Source code: vnk8071/advanced_data_wrangling

Introduction

In this project, you will apply the skills you acquired in the course to gather and wrangle real-world data with two datasets of your choice.

You will retrieve and extract the data, assess the data programmatically and visually, accross elements of data quality and structure, and implement a cleaning strategy for the data. You will then store the updated data into your selected database/data store, combine the data, and answer a research question with the datasets.

Throughout the process, you are expected to:

  1. Explain your decisions towards methods used for gathering, assessing, cleaning, storing, and answering the research question
  2. Write code comments so your code is more readable

Installation

pip install -r requirements.txt

Project Details

Work directory

├── KhoiVN_data_wrangling.ipynb
├── README.md
├── data
│ ├── 18102023_movielens_cleaned.csv
│ ├── 18102023_tmdb_5000_movies_cleaned.csv
│ ├── 18102023_tmdb_merged.csv
│ ├── ml-latest-small
│ │ ├── README.txt
│ │ ├── links.csv
│ │ ├── movies.csv
│ │ ├── ratings.csv
│ │ └── tags.csv
│ ├── movielens.csv
│ └── tmdb_5000_movies.csv
└── requirements.txt

Problem Statement

In previous projects, I have worked with data from TMDB with 5000 movies and have done some analysis on the data. I would like to continue working with this dataset and combine it with another dataset to answer a research question. I find dataset from Google Dataset Search, The U.S. Government’s open data, and UCI Machine Learning Repository but I don't find any dataset that I can combine with TMDB dataset. So I decide to use dataset from grouplens.org. Dataset small included 100,000 ratings and 3,600 tag applications applied to 9,000 movies by 600 users (Last updated 9/2018).

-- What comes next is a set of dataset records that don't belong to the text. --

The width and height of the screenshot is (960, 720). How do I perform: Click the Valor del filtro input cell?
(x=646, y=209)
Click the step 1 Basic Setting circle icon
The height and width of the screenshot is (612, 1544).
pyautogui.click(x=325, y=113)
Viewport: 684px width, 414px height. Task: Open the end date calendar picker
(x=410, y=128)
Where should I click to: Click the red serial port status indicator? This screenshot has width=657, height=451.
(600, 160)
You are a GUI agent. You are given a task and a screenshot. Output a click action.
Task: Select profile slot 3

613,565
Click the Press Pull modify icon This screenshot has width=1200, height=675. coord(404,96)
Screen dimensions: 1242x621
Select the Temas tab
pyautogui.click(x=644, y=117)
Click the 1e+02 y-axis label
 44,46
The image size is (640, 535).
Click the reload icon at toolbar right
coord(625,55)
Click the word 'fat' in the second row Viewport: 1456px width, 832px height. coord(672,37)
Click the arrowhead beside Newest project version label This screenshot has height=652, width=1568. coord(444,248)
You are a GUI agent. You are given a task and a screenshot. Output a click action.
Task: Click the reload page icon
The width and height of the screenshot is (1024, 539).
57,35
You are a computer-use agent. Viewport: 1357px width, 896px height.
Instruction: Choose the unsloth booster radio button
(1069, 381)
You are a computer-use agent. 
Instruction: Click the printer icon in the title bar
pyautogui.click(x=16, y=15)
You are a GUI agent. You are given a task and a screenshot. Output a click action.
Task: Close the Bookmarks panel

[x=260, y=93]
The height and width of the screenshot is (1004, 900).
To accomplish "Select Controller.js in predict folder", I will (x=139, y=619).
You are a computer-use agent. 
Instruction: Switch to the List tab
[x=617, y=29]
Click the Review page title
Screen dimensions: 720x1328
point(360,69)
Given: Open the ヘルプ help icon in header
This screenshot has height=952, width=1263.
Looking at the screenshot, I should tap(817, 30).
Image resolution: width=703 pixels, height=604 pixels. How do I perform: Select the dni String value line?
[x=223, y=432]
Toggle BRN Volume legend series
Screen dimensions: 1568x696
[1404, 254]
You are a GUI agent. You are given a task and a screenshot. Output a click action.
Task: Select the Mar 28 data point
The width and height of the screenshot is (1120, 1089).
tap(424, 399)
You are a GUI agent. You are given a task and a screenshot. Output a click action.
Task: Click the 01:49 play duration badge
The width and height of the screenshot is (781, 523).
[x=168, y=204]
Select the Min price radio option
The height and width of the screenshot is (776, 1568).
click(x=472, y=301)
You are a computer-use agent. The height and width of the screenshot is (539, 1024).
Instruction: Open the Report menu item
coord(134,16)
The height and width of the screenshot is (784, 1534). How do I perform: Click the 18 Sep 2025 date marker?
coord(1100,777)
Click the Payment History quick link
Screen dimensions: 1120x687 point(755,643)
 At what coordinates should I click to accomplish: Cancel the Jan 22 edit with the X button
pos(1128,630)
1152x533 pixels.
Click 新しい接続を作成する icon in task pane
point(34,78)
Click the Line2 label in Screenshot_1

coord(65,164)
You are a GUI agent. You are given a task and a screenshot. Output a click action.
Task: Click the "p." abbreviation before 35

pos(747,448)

Research question: Can two datasets be combined and keep the integrity of the data?

Pipeline

  1. Gather data
  2. Assess data
  3. Clean data
  4. Store data

More details in notebook KhoiVN_data_wrangling.ipynb

Gather Data

Dataset 1

  • Type: CSV File
  • Method: The data was gathered using the "Downloading files manually" method from Kaggle. The dataset was downloaded from the following link: https://www.kaggle.com/datasets/tmdb/tmdb-movie-metadata?select=tmdb_5000_movies.csv
  • Dataset variables:
    • Variable 1: budget - The budget in which the movie was made.
    • Variable 2: id - The identification number of the movie.
    • Variable 3: homepage - The homepage of the movie.
    • Variable 4: original_language - The language in which the movie was made.
    • Variable 5: original_title - The title of the movie before translation or adaptation.
    • etc.

Download manually from Kaggle (https://www.kaggle.com/datasets/tmdb/tmdb-movie-metadata)

Dataset 2

  • Type: CSV File
  • Method: The data was gathered using the "Programmatically downloading files" method from grouplens.org Link dataset: https://grouplens.org/datasets/movielens/latest/
  • Dataset variables:
    • Variable 1: movieId - The identification number of the movie.
    • Variable 2: imdbId - The identification number of the movie in the IMDB database.
    • Variable 3: tmdbId - The identification number of the movie in the TMDB database.
    • Variable 4: title - The title of the movie.
    • Variable 5: genres - The genres of the movie.
!wget https://files.grouplens.org/datasets/movielens/ml-latest-small.zip -P data

with zipfile.ZipFile("data/ml-latest-small.zip","r") as zip_ref:
zip_ref.extractall("data/")
os.remove("data/ml-latest-small.zip")

After pre-processing, we have 2 datasets:

  • tmdb_5000_movies.csv - 4803 rows, 20 columns
  • movielens.csv - 9742 rows, 5 columns (original dataset has 2 files: movies.csv and ratings.csv)

Primary key:

  • id (tmdb_5000_movies.csv)
  • movieId (movielens.csv)

Assess Data

Quality Issue 1: Wrong data type of column

Issue and justification:

  • Wrong data type of column release_date in tmdb_5000_movies.csv dataset. The data type of column release_date is object but it should be datetime.
  • Wrong data type of column tmdbId in movielens.csv dataset. The data type of column tmdbId is float but it should be int.
  • Column status and original_language in tmdb_5000_movies.csv dataset has little number of unique values. It should be categorical data type.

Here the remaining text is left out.